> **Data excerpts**
**********

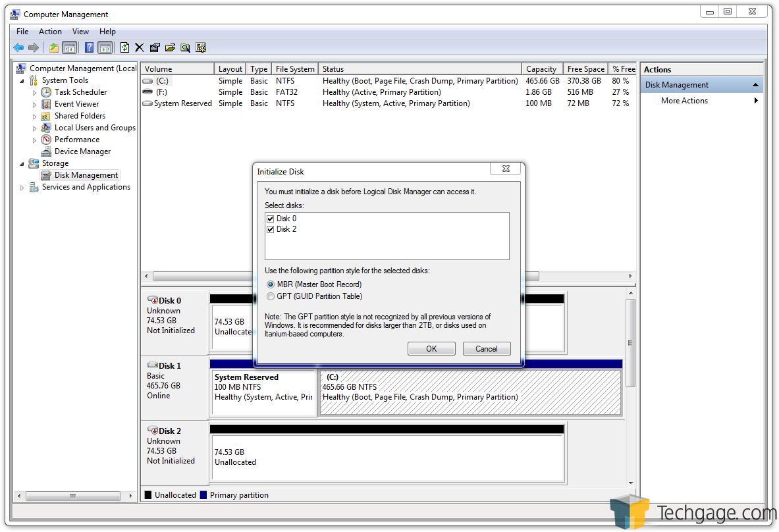Expand the Services and Applications node

pyautogui.click(x=22, y=188)
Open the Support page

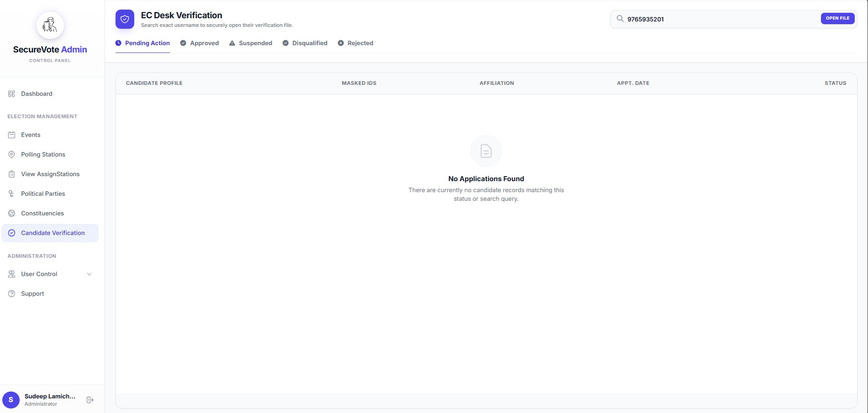click(32, 293)
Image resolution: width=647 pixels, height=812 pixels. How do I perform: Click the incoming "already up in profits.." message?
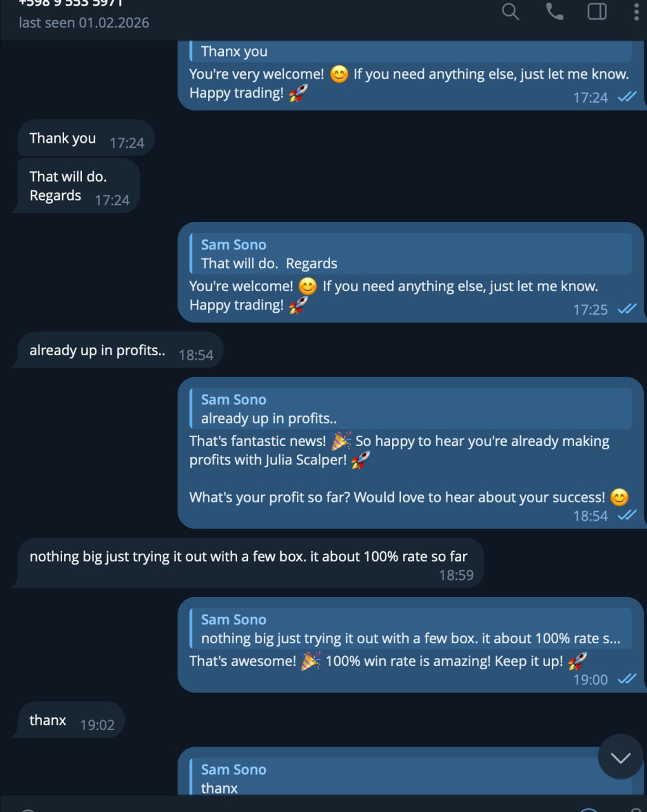point(97,350)
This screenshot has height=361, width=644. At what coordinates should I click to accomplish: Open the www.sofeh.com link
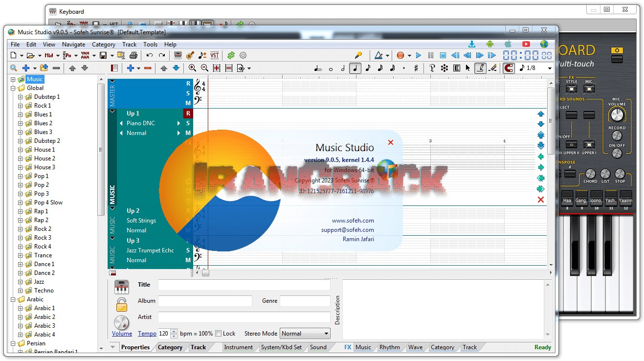(353, 221)
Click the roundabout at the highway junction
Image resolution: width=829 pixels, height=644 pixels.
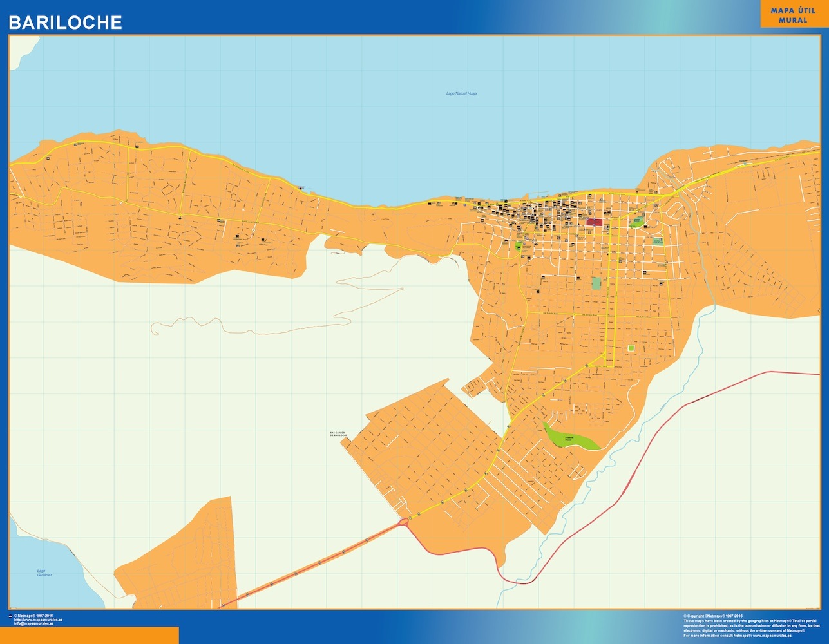tap(404, 521)
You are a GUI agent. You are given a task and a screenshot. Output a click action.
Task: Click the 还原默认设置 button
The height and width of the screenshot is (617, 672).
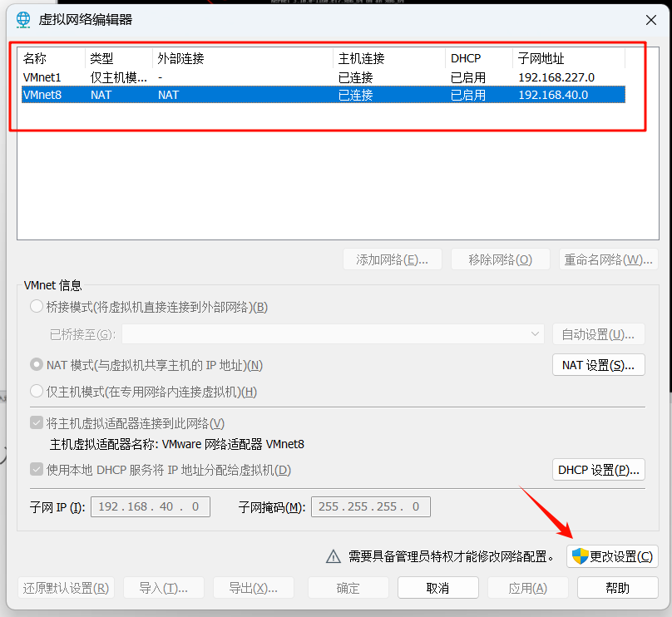[66, 586]
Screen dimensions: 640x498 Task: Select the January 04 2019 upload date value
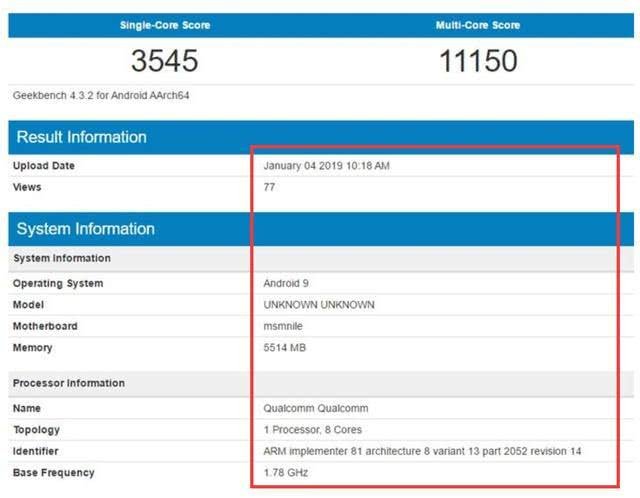click(326, 166)
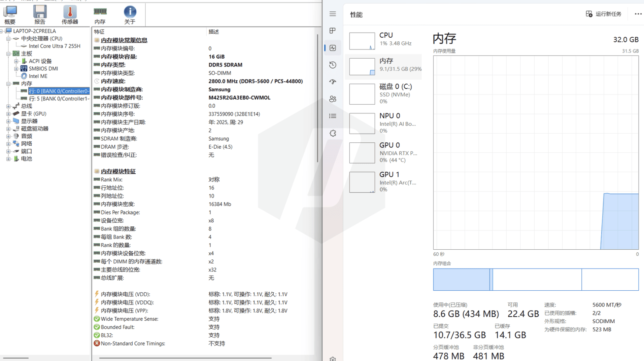The height and width of the screenshot is (361, 644).
Task: Click the 内存 memory toolbar icon
Action: (x=100, y=15)
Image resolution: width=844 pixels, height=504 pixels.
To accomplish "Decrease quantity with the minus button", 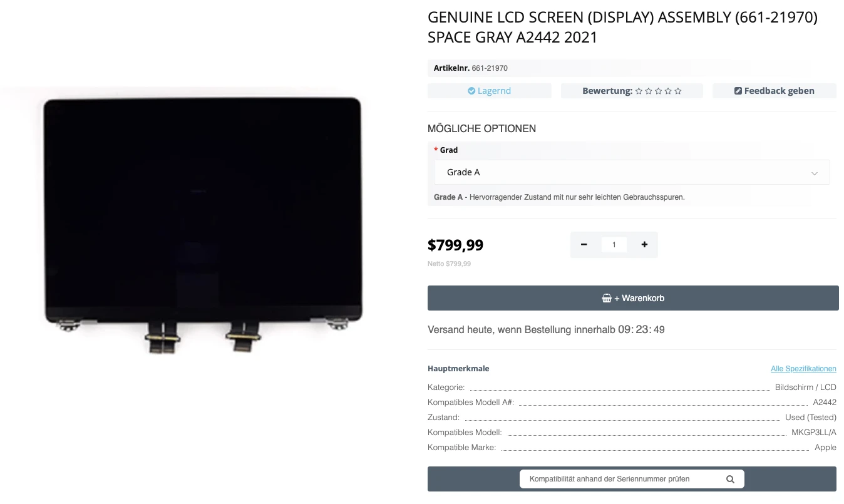I will pos(584,245).
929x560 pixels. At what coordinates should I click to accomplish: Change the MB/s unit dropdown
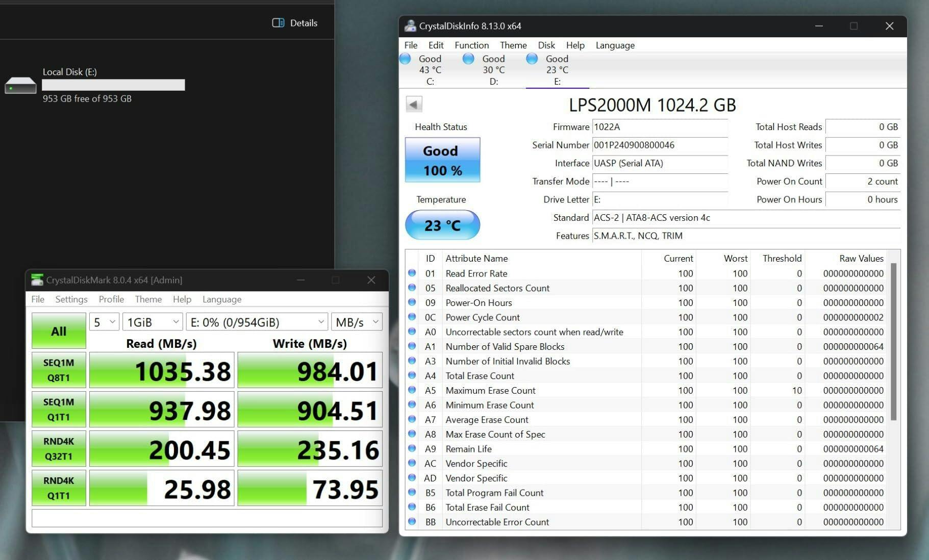[356, 322]
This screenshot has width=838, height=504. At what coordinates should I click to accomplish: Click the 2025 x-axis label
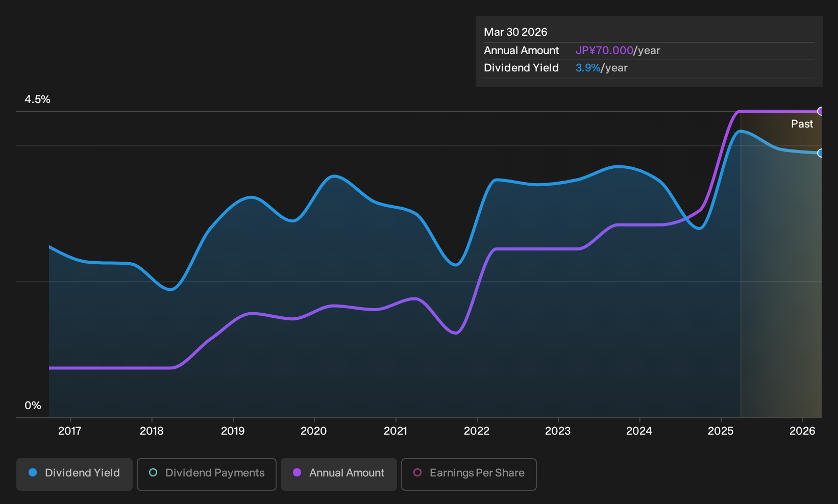tap(721, 431)
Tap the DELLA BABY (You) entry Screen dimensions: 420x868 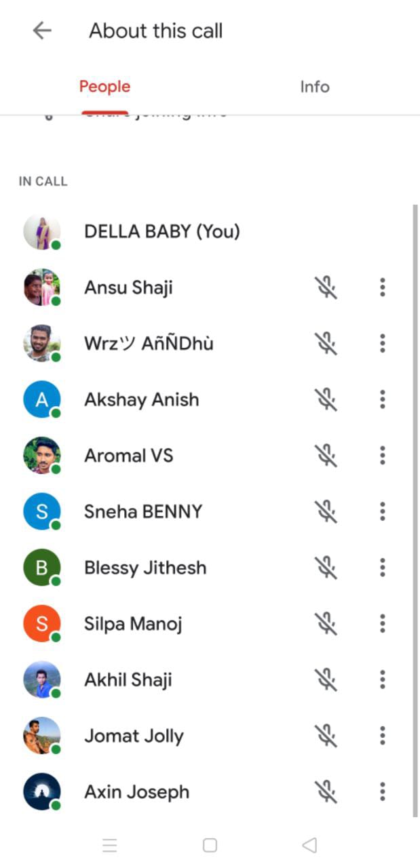tap(161, 232)
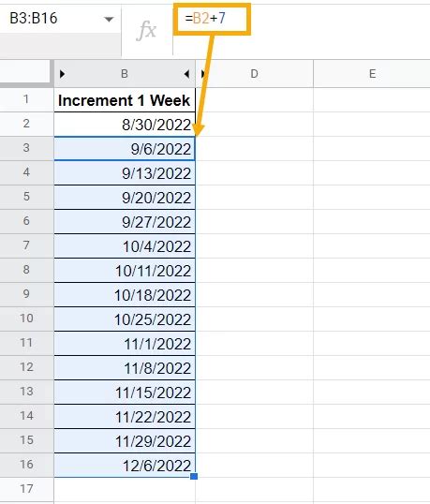Viewport: 430px width, 504px height.
Task: Select the cell containing 10/4/2022
Action: 125,246
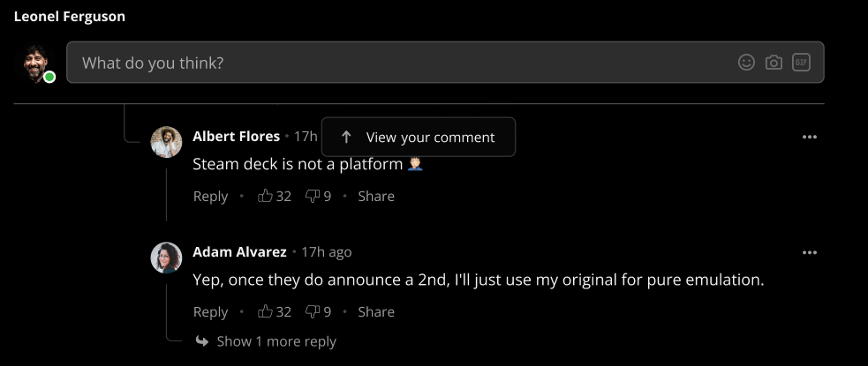Viewport: 868px width, 366px height.
Task: Attach photo using camera icon
Action: click(774, 63)
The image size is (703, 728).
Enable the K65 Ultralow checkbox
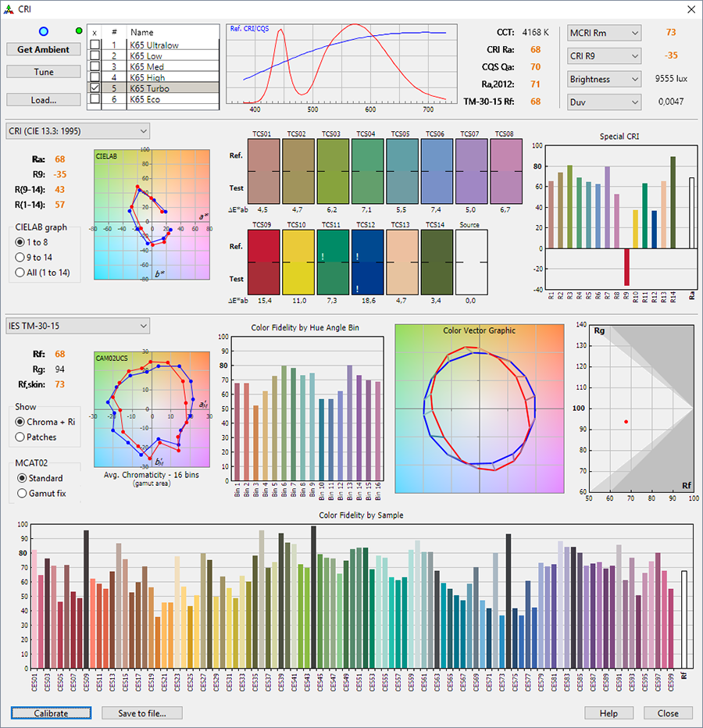(95, 45)
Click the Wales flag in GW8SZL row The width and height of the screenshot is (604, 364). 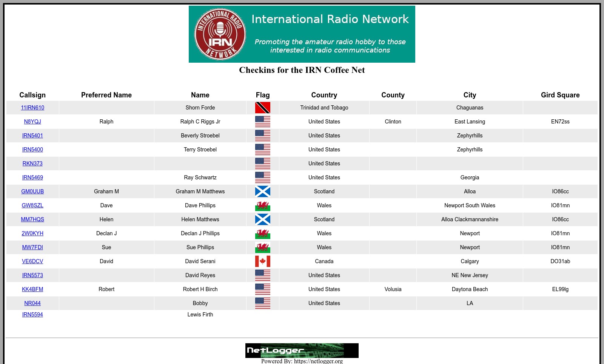point(262,205)
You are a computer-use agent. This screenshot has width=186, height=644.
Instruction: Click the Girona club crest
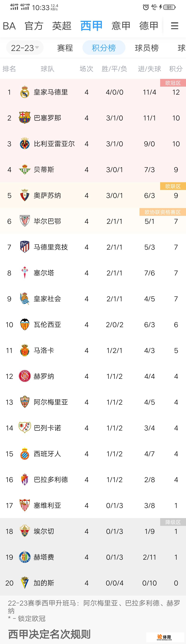tap(25, 376)
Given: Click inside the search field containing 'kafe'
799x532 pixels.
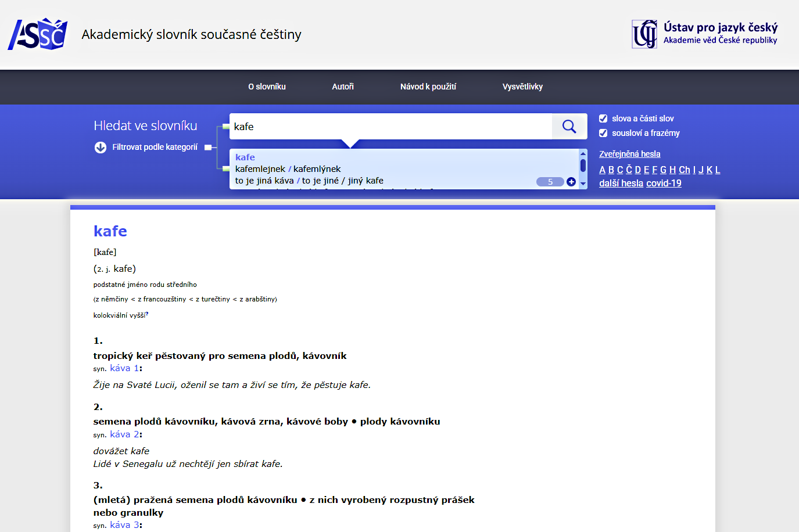Looking at the screenshot, I should pyautogui.click(x=389, y=127).
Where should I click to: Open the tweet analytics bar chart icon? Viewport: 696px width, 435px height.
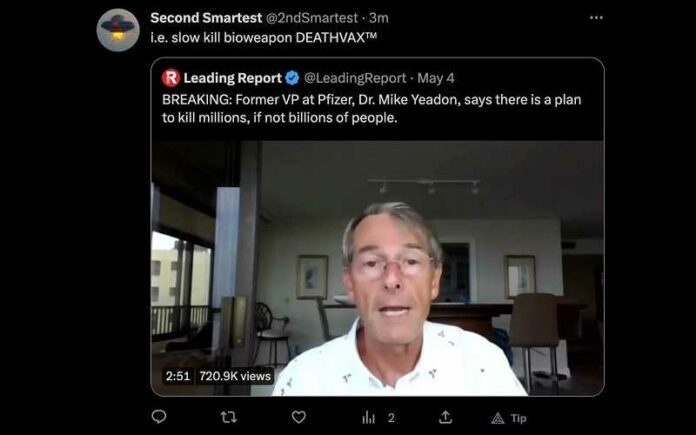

**********

> **Your assignment**
Whenever a line in the records contains the word "agent", copy that line.

> **Result**
You are a GUI agent. You are given a task and a screenshot. Output a click action.
You are a computer-use agent. This screenshot has width=186, height=644.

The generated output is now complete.